Automatically generated synonyms for better search results

Christine Neubauer Uncategorized 28. July 2022

Autor: Fabian Meyer, inovex GmbH

Searching large text corpora is an almost trivial task in 2022. Distributed, high-performance databases search thousands of texts in seconds, looking for keywords, places or names. But what if we don’t know exactly how the information we are looking for was stored?

We from the Service-Meister research project have stumbled across the problem that we want to provide service technicians with information on service calls, such as repairs and maintenance, from old reports. However, these old reports are not filled out in a standardised way: While technician A writes: “Display was defective, used spare part XYZ”, technician B writes: “Screen broken, replaced XYZ”. The information we are looking for is that “Replace XYZ” seems to fix the problem, and is present in both texts. For a human, of course, it is easy to see that both reports describe the same problem and, therefore, the same solution, but for computers this is more difficult.

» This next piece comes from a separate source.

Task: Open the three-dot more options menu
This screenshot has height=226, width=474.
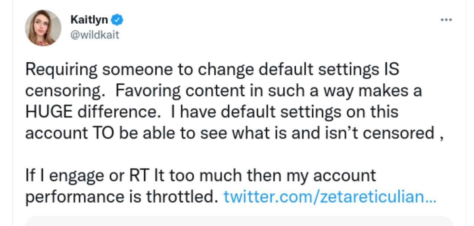Action: pyautogui.click(x=446, y=20)
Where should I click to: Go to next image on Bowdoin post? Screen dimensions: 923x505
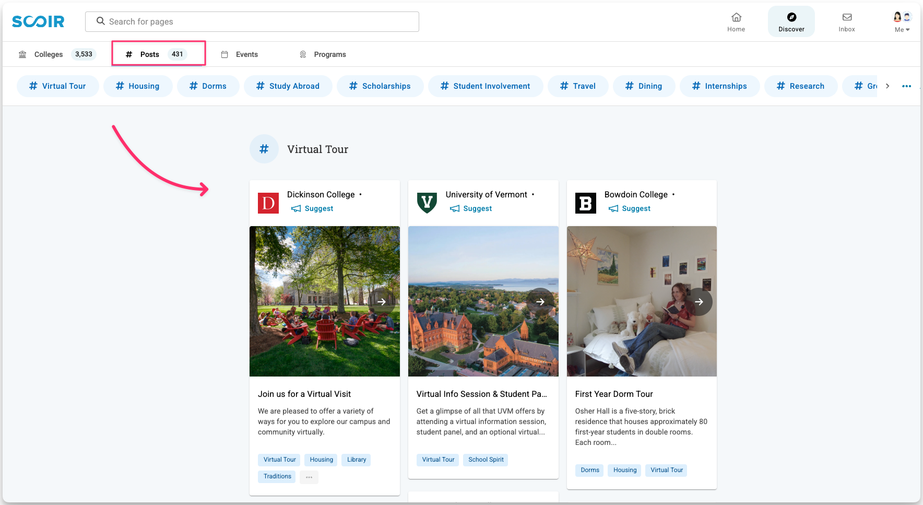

However, it is immediately obvious that certain keywords are simply replaced by synonyms so that the content remains semantically identical. Since, as mentioned at the beginning, we can search our text database without any problems, selected parts of the queries are to be extended by automatically generated synonyms. This way, we can find more relevant reports and make them available to the technicians.

The problem

Most people can easily recognise, understand and use synonyms in their mother tongue. Thesauri have existed for ages, calculated in computer time, which can also do this. It only gets more complicated in a language domain of its own, with neologisms and special meanings of individual words.

To illustrate this, here is an example from our project: KROHNE, our partner at Service-Meister, for example, uses the Optiflux 4400, an electromagnetic flowmeter that is almost identical to the Optiflux 3400 and structurally also very related to the Waterflux. So it may help to add “3400” and “Waterflux” to a search for Optiflux 4400 display defective and see if a display has been repaired on another Optiflux or Waterflux in the past to get helpful information. We use Elasticsearch as our search engine, which allows us to combine search terms with AND/OR links: The original search Optiflux 4400 defect then becomes the following search query through automatically generated synonyms:

(Optiflux OR Waterflux) AND (4400 OR 3400) AND (defective OR broken OR not working)

The OR means that one or more of the terms in a group must occur, an AND means that one word from each of the groups must occur. Elasticsearch offers this option out of the box and searches our 15,000 documents in a few moments. This leaves us with the task of searching for meaningful synonyms.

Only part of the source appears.